Yep, right on bud! I thought everybody new that...


----------



## ducky152000

firstflight111 said:


> there here every year


Yes they are, but like someone else said they usualy only stay in a area a few days, this year i had a pit that had 4 snows, i did not want to just jump shoot them, but decoy them so i let em sit that day and returned the next morning, never saw those 4 snows agin. A big bummer but why jump shoot? Decoying geese is the only way to go!! As for specks, ive only killed 1 in ohio, You no when you shoot at specks becuse they climb and get out of dodge faster than bluewing teal!
You may even kill a goose that youve never seen before! Never even hered of a barhead until this year. You never no whats goin to come in on a goose hunt!


----------



## firstflight111

ducky152000 said:


> Yep, right on bud! I thought everybody new that...
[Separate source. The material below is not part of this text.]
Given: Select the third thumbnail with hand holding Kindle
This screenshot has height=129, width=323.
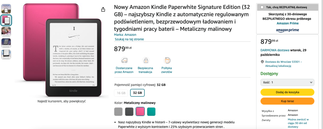Looking at the screenshot, I should pyautogui.click(x=6, y=32).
and again snow geese are white ...and blue geese are blue gray ...just like lessers ,rosses. ,clacker are all canadas 

i guess i was wrong  well i will go back and do more waterfowl id classes


----------



## ducky152000

> just like lessers ,rosses. ,clacker are all canadas



the ross goose is not in the canada goose family, its in the snow.


----------



## firstflight111

ducky152000 said:


> the ross goose is not in the canada goose family, its in the snow.


your missing the point ..i have been waterfowl hunting for 30 years ...its just the name there given


----------



## I_Shock_Em

i had one chance at a snow two seasons ago, called the shot to early and blew it


----------



## firstflight111

I_Shock_Em said:


> i had one chance at a snow two seasons ago, called the shot to early and blew it


were you with john


----------



## I_Shock_Em

i was with a john that day, but not our john, he woulda been peaking out from under his lid and flaring the birds, i woulda never even got a shot at it


----------



## firstflight111

I_Shock_Em said:


> i was with a john that day, but not our john, he woulda been peaking out from under his lid and flaring the birds, i woulda never even got a shot at it


bawhaahahahaha you know thats right


----------